WHAT IS EXPECTED:
Report the number of lines in the data below that hold "Image", without any other words.

== INFORMATION SUPPLIED

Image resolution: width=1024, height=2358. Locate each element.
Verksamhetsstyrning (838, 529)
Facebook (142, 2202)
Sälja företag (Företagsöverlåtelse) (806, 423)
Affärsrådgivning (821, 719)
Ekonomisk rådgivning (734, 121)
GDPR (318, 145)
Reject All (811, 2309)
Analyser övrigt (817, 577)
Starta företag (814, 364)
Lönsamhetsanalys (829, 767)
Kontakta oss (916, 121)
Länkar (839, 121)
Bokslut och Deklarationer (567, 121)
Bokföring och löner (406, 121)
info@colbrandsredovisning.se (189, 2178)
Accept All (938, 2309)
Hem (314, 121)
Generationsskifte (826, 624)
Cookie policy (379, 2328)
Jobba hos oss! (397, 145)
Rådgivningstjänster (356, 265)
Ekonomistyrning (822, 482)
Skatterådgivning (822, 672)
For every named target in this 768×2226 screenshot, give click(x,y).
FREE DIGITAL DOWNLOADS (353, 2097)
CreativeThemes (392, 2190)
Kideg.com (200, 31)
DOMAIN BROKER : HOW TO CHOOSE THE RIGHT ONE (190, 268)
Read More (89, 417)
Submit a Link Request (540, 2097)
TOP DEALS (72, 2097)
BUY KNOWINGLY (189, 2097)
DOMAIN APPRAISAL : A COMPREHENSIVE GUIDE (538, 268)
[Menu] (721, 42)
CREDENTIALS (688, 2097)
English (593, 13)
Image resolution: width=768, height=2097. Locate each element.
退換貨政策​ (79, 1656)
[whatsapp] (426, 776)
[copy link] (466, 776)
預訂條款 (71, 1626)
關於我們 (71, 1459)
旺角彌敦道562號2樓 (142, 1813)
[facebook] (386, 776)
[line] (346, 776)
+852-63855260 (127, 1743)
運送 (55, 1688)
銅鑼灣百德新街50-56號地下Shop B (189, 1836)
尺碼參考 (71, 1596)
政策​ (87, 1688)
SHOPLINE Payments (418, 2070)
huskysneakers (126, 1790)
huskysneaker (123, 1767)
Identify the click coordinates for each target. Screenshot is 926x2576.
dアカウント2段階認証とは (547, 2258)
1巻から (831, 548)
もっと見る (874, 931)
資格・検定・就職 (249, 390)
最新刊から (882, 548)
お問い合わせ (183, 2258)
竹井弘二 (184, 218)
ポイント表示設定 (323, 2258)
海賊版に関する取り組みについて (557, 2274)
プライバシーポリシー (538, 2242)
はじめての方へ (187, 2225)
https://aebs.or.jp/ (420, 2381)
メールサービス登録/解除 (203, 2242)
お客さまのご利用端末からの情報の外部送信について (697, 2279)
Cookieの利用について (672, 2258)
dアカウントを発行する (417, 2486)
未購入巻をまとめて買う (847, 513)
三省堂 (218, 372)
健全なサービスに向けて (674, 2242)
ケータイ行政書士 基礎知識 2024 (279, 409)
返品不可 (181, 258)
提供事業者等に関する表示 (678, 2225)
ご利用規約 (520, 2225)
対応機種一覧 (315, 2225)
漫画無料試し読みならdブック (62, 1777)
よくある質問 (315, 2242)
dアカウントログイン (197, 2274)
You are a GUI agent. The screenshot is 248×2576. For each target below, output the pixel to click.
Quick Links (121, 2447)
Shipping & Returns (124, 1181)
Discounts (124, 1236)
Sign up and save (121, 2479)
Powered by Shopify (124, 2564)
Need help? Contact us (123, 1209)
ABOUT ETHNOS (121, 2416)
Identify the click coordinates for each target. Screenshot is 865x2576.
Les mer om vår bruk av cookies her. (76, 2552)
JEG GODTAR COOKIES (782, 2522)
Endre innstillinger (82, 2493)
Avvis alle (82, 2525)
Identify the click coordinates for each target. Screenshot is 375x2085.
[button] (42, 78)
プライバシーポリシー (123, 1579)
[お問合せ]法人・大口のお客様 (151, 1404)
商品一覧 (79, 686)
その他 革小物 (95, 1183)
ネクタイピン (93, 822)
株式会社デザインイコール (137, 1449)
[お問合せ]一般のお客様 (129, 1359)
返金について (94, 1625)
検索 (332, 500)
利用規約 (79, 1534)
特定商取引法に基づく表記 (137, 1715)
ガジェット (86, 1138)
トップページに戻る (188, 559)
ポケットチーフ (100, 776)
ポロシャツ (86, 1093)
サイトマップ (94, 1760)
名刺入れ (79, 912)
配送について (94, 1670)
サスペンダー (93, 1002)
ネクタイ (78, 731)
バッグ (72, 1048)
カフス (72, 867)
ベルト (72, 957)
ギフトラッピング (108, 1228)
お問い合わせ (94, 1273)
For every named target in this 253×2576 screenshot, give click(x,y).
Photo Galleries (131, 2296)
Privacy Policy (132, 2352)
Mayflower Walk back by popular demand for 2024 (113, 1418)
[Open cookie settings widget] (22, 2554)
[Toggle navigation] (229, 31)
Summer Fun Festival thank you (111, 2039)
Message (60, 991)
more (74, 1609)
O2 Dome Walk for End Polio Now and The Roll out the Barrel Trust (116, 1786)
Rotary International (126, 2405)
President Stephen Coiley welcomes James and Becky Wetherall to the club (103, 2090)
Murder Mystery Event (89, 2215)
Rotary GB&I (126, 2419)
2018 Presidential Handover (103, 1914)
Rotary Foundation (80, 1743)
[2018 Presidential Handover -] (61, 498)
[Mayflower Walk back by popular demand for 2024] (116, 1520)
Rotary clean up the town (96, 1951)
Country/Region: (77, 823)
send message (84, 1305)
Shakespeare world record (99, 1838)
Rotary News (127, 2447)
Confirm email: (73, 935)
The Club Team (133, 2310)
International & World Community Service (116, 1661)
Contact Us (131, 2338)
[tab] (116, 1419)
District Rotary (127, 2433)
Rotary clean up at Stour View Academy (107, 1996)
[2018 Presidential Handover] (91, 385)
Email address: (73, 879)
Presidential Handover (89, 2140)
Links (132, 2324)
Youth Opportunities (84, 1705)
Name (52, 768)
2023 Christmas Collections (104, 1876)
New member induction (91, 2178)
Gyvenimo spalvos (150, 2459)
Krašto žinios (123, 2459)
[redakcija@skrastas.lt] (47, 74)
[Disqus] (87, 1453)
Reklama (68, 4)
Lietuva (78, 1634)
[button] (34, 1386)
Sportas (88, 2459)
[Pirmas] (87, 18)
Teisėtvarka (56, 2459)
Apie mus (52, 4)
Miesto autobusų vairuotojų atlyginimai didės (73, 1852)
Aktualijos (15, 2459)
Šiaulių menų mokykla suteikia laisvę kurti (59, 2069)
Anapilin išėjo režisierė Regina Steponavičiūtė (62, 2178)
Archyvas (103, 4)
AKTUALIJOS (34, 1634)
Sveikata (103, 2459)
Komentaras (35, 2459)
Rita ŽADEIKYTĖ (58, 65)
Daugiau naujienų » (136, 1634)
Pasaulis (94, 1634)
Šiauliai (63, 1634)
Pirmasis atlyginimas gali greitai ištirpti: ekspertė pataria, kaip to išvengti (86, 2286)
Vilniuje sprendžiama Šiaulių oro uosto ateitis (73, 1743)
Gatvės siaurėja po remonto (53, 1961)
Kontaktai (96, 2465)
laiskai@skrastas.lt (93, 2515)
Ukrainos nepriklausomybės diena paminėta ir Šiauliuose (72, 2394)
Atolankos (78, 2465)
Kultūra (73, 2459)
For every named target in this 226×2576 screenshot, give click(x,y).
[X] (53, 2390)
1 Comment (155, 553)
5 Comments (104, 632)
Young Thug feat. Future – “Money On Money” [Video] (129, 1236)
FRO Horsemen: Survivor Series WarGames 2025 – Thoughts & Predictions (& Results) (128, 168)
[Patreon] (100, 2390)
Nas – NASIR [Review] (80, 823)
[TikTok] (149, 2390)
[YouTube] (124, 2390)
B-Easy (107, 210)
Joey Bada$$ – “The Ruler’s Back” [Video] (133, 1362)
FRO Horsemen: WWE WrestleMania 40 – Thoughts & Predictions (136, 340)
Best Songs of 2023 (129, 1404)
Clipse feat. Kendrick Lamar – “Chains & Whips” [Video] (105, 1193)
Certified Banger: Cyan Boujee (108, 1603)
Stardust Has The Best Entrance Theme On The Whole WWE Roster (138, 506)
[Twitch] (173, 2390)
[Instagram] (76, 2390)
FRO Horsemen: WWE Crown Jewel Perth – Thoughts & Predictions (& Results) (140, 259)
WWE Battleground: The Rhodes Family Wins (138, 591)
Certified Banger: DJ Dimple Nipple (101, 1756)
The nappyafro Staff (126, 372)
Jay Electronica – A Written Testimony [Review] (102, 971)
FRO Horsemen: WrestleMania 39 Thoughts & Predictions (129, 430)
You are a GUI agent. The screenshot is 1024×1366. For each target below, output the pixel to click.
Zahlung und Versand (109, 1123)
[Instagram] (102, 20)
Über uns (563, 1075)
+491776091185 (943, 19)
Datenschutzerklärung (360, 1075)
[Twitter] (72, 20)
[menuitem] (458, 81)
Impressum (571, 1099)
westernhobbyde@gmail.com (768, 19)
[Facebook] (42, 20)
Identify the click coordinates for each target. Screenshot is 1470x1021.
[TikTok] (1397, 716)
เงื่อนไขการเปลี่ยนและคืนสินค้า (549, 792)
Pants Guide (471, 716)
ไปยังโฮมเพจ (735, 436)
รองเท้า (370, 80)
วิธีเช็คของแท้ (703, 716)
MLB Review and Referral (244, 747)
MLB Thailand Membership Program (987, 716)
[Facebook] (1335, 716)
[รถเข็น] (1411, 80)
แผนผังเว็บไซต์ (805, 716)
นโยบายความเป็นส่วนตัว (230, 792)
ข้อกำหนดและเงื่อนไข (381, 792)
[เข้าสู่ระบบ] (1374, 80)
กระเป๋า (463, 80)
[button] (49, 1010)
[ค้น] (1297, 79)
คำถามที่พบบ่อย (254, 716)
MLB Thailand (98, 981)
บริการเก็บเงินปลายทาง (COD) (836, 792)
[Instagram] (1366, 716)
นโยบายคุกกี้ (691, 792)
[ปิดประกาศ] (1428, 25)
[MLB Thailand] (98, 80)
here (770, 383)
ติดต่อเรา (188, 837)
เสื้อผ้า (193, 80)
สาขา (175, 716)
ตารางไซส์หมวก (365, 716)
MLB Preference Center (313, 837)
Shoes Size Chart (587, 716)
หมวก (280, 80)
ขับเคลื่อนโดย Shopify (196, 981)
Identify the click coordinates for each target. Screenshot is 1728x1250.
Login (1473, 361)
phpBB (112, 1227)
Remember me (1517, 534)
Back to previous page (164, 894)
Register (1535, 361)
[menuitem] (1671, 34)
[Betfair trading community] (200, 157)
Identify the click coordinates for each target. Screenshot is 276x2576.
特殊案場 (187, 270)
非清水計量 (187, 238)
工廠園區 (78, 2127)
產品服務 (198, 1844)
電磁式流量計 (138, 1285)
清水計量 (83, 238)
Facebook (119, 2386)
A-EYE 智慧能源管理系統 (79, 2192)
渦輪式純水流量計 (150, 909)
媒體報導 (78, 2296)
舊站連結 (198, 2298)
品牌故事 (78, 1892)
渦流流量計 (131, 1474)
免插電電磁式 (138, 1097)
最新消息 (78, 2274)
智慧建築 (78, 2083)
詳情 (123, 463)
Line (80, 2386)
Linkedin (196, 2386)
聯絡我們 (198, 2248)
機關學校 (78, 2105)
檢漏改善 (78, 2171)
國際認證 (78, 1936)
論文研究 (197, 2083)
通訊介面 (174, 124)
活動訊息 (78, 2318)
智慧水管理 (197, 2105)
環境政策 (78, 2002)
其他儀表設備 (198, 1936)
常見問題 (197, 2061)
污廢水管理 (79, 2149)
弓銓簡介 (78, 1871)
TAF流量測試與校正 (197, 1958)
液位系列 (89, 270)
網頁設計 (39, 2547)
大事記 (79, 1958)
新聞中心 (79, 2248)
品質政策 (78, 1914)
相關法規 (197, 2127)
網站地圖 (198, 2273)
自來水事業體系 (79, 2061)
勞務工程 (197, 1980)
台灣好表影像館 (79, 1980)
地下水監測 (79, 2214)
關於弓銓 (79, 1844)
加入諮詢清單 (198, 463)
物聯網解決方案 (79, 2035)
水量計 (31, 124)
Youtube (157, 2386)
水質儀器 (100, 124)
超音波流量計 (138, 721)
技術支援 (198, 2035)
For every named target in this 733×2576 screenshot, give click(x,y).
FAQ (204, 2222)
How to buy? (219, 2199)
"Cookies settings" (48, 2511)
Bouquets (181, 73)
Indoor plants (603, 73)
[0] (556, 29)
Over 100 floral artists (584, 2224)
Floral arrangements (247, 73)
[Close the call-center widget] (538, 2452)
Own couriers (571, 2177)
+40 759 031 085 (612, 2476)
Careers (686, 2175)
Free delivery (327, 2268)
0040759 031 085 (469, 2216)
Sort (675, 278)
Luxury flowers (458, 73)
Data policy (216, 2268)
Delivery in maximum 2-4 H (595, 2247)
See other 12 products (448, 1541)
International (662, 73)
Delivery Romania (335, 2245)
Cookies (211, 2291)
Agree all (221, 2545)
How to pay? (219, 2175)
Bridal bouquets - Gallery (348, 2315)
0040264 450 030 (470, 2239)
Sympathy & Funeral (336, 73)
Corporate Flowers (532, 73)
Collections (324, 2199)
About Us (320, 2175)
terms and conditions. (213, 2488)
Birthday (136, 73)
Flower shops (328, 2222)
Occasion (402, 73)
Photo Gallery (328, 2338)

====

RESPONSE:
2